# [What the exercise asks]
Copy out the following listing line for line, without changing anything.

# [Extracted material]
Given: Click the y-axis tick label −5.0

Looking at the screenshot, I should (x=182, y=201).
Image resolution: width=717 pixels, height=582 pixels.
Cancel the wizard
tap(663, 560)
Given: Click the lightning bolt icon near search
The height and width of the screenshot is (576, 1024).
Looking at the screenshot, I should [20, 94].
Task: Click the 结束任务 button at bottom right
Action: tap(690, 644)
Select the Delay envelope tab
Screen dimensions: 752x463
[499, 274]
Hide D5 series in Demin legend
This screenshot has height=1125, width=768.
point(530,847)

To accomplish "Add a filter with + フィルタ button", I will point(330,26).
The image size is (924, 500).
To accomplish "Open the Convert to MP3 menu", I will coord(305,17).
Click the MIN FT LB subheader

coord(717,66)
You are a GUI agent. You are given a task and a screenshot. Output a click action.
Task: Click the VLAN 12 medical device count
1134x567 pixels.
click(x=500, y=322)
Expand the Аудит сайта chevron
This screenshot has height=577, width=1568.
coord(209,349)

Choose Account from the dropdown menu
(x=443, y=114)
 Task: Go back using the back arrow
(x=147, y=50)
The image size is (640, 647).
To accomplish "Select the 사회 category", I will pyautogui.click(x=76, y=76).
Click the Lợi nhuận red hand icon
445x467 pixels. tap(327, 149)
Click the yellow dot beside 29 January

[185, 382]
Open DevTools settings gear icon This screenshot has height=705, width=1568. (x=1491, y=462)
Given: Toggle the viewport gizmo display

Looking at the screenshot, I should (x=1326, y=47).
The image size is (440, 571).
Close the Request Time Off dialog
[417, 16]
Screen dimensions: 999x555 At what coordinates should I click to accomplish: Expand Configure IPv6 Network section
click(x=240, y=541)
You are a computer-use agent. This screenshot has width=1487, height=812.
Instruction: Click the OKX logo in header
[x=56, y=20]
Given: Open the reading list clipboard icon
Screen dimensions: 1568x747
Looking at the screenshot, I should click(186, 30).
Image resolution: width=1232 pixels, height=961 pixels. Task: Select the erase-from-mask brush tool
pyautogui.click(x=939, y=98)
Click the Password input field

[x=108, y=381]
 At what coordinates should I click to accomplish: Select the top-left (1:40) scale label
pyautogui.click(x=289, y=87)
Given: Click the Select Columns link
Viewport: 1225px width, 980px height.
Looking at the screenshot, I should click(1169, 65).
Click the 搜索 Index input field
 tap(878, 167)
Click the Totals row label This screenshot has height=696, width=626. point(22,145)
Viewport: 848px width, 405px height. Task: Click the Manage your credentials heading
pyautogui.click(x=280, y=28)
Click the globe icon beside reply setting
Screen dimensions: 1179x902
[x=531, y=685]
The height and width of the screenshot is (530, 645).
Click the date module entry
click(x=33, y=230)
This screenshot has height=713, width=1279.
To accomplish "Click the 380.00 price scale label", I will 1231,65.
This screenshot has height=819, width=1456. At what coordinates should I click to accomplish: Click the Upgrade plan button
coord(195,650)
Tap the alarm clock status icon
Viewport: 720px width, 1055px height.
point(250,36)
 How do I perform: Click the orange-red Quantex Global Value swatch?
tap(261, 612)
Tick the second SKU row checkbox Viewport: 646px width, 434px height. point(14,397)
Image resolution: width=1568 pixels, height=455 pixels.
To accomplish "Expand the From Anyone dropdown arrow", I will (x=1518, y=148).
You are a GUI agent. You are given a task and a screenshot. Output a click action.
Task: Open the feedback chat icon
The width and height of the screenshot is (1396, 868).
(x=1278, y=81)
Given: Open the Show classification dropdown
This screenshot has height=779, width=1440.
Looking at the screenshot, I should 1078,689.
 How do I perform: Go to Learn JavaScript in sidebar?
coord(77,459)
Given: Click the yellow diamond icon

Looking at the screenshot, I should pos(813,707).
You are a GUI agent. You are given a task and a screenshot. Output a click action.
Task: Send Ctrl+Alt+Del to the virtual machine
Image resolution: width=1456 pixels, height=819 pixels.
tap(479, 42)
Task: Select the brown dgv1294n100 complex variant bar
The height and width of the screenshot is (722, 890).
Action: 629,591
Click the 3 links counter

# [Response to this task]
Given: Click the y-axis tick label −5.0

Looking at the screenshot, I should (x=182, y=201).
Image resolution: width=717 pixels, height=582 pixels.
Cancel the wizard
tap(663, 560)
Given: Click the lightning bolt icon near search
The height and width of the screenshot is (576, 1024).
Looking at the screenshot, I should [20, 94].
Task: Click the 结束任务 button at bottom right
Action: tap(690, 644)
Select the Delay envelope tab
Screen dimensions: 752x463
[499, 274]
Hide D5 series in Demin legend
This screenshot has height=1125, width=768.
point(530,847)

To accomplish "Add a filter with + フィルタ button", I will point(330,26).
The image size is (924, 500).
To accomplish "Open the Convert to MP3 menu", I will coord(305,17).
Click the MIN FT LB subheader

coord(717,66)
You are a GUI agent. You are given a task and a screenshot. Output a click action.
Task: Click the VLAN 12 medical device count
1134x567 pixels.
click(x=500, y=322)
Expand the Аудит сайта chevron
This screenshot has height=577, width=1568.
coord(209,349)

Choose Account from the dropdown menu
(x=443, y=114)
 Task: Go back using the back arrow
(x=147, y=50)
The image size is (640, 647).
To accomplish "Select the 사회 category", I will pyautogui.click(x=76, y=76).
Click the Lợi nhuận red hand icon
445x467 pixels. tap(327, 149)
Click the yellow dot beside 29 January

[185, 382]
Open DevTools settings gear icon This screenshot has height=705, width=1568. (x=1491, y=462)
Given: Toggle the viewport gizmo display

Looking at the screenshot, I should (x=1326, y=47).
The image size is (440, 571).
Close the Request Time Off dialog
[417, 16]
Screen dimensions: 999x555 At what coordinates should I click to accomplish: Expand Configure IPv6 Network section
click(x=240, y=541)
You are a computer-use agent. This screenshot has width=1487, height=812.
Instruction: Click the OKX logo in header
[x=56, y=20]
Given: Open the reading list clipboard icon
Screen dimensions: 1568x747
Looking at the screenshot, I should click(186, 30).
Image resolution: width=1232 pixels, height=961 pixels. Task: Select the erase-from-mask brush tool
pyautogui.click(x=939, y=98)
Click the Password input field

[x=108, y=381]
 At what coordinates should I click to accomplish: Select the top-left (1:40) scale label
pyautogui.click(x=289, y=87)
Given: Click the Select Columns link
Viewport: 1225px width, 980px height.
Looking at the screenshot, I should click(1169, 65).
Click the 搜索 Index input field
 tap(878, 167)
Click the Totals row label This screenshot has height=696, width=626. point(22,145)
Viewport: 848px width, 405px height. Task: Click the Manage your credentials heading
pyautogui.click(x=280, y=28)
Click the globe icon beside reply setting
Screen dimensions: 1179x902
[x=531, y=685]
The height and width of the screenshot is (530, 645).
Click the date module entry
click(x=33, y=230)
This screenshot has height=713, width=1279.
To accomplish "Click the 380.00 price scale label", I will 1231,65.
This screenshot has height=819, width=1456. At what coordinates should I click to accomplish: Click the Upgrade plan button
coord(195,650)
Tap the alarm clock status icon
Viewport: 720px width, 1055px height.
point(250,36)
 How do I perform: Click the orange-red Quantex Global Value swatch?
tap(261, 612)
Tick the second SKU row checkbox Viewport: 646px width, 434px height. point(14,397)
Image resolution: width=1568 pixels, height=455 pixels.
To accomplish "Expand the From Anyone dropdown arrow", I will (x=1518, y=148).
You are a GUI agent. You are given a task and a screenshot. Output a click action.
Task: Open the feedback chat icon
The width and height of the screenshot is (1396, 868).
(x=1278, y=81)
Given: Open the Show classification dropdown
This screenshot has height=779, width=1440.
Looking at the screenshot, I should 1078,689.
 How do I perform: Go to Learn JavaScript in sidebar?
coord(77,459)
Given: Click the yellow diamond icon

Looking at the screenshot, I should pos(813,707).
You are a GUI agent. You are given a task and a screenshot. Output a click action.
Task: Send Ctrl+Alt+Del to the virtual machine
Image resolution: width=1456 pixels, height=819 pixels.
tap(479, 42)
Task: Select the brown dgv1294n100 complex variant bar
The height and width of the screenshot is (722, 890).
Action: 629,591
Click the 3 links counter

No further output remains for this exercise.